Gigabit Ethernet 4-port ServerNet Adapter (G4SA). A multiport ServerNet adapter that
provides 1000 megabits/second (Mbps) data transfer rates between HP
NonStop S-series systems and Ethernet LANs. The G4SA is the only LAN adapter
supported for the I/O Adapter Module (IOAM) enclosure, and it is installed in slots 1, 2,
3, 4, and 5 of an IOAM. Although the G4SA supersedes the Ethernet 4 ServerNet
adapter (E4SA), Fast Ethernet ServerNet adapter (FESA), and the Gigabit Ethernet
ServerNet adapter (GESA), it cannot be installed in an HP NonStop S-series
enclosure.
Gigabit Ethernet ServerNet Adapter (GESA). A single-port ServerNet adapter that
provides Gigabit connectivity on a NonStop S-series server. The GESA installs directly
into an existing Ethernet port, and multiple GESAs are supported in a system
enclosure.
half-duplex mode.
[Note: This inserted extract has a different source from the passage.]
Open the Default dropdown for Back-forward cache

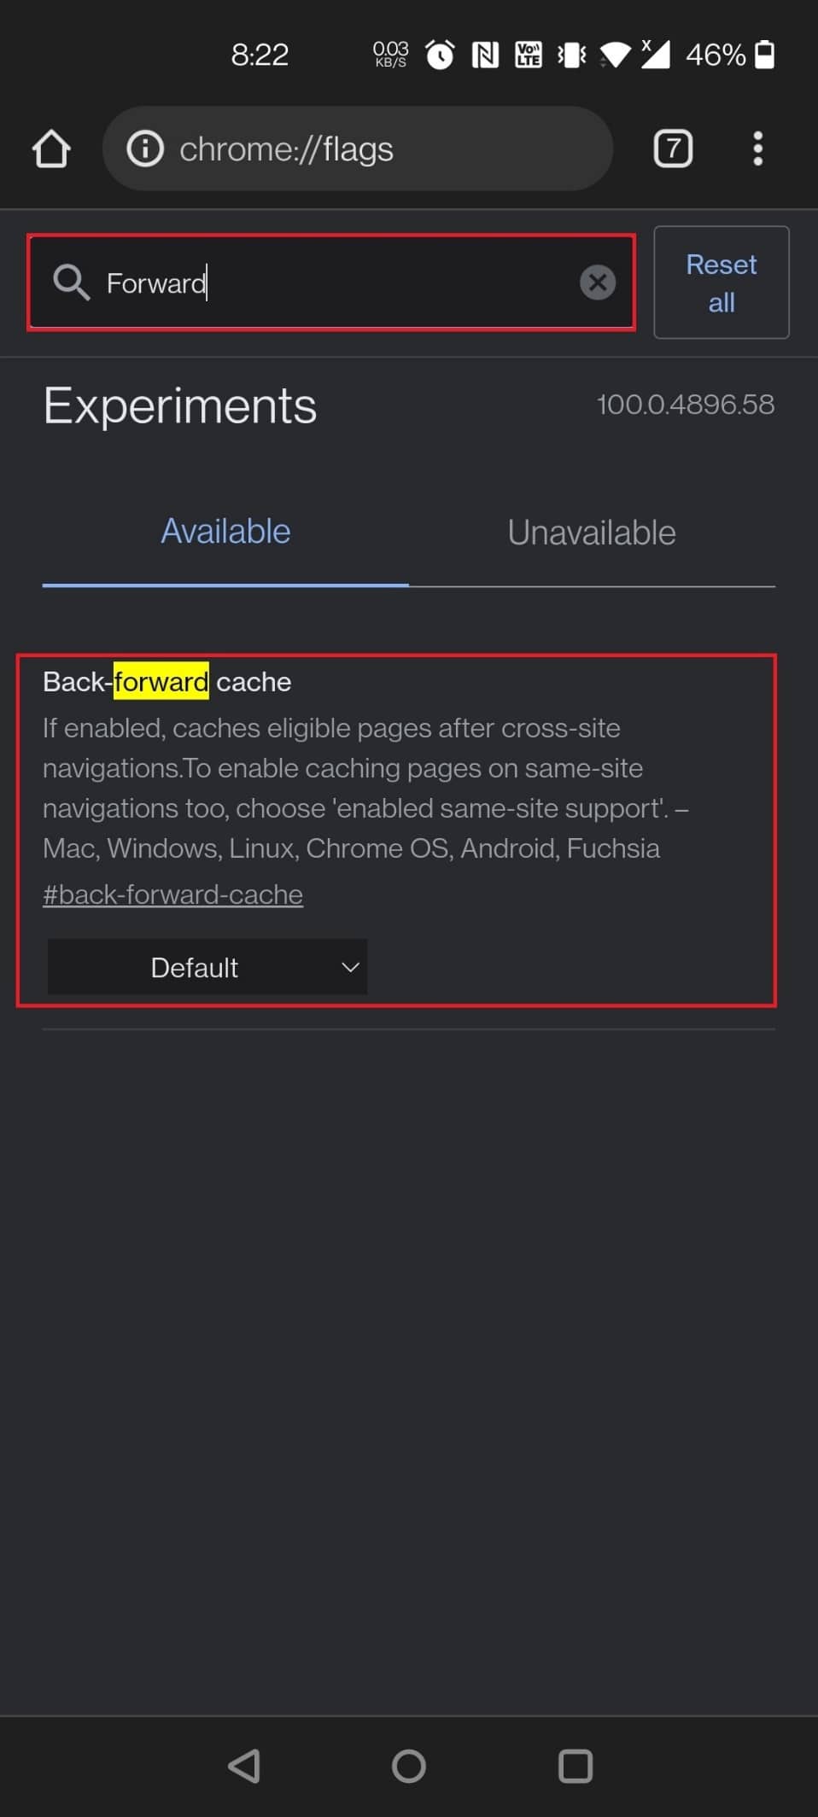click(207, 967)
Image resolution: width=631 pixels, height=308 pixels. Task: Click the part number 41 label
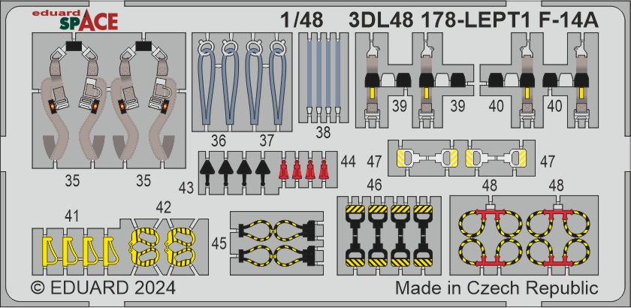(71, 216)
The communications mode in which data can be transferred in both
directions, but only in one direction at a time, and in which the direction of data flow
alternates. In the Session Layer, the data token indicates which side can send data.
header. The initial part of an SPI message. The first word of this header always contains the
value -28; the remainder of the header contains descriptive information about the SPI
message, most of which is accessible as header tokens. The tokens in an SPI
message header differ according to the type of message: the header of a message that
contains a command or response differs somewhat from the header of an event
message. An application can use SSGET or EMSGET calls to retrieve the values of
header tokens, and can use SSPUT calls to change the values of some tokens.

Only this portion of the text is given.